→ Given entries:
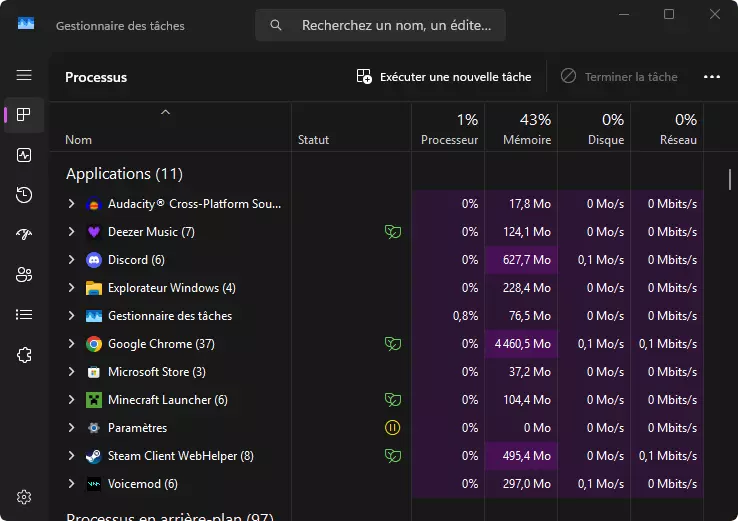The height and width of the screenshot is (521, 738).
Task: Click Exécuter une nouvelle tâche
Action: click(x=444, y=77)
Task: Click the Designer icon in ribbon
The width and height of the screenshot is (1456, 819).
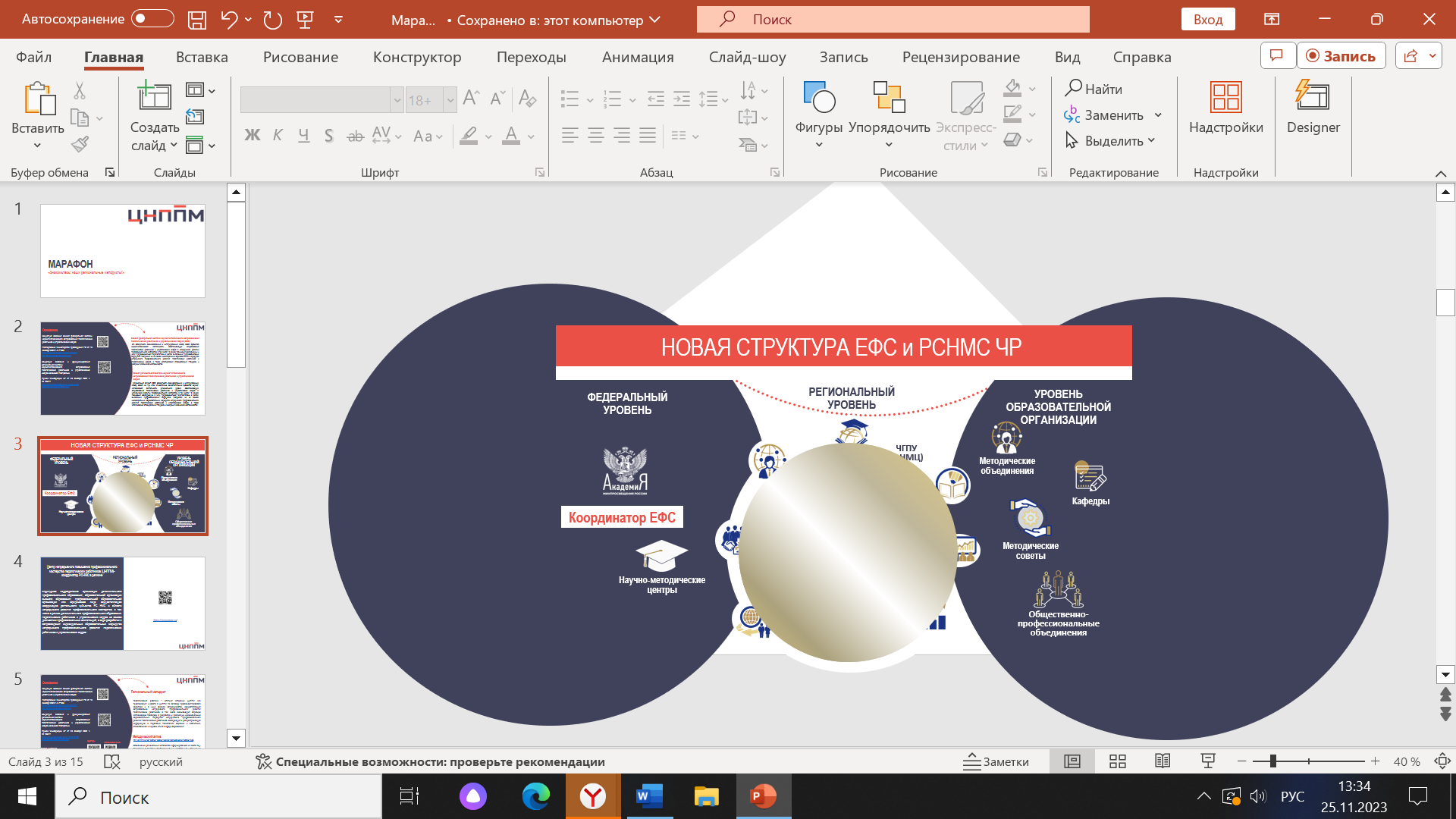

→ Stated task:
Copy out every line above word for word, leaving the pictures out.

→ Written answer:
The height and width of the screenshot is (521, 738).
Task: Click Exécuter une nouvelle tâche
Action: click(x=444, y=77)
Task: Click the Designer icon in ribbon
The width and height of the screenshot is (1456, 819).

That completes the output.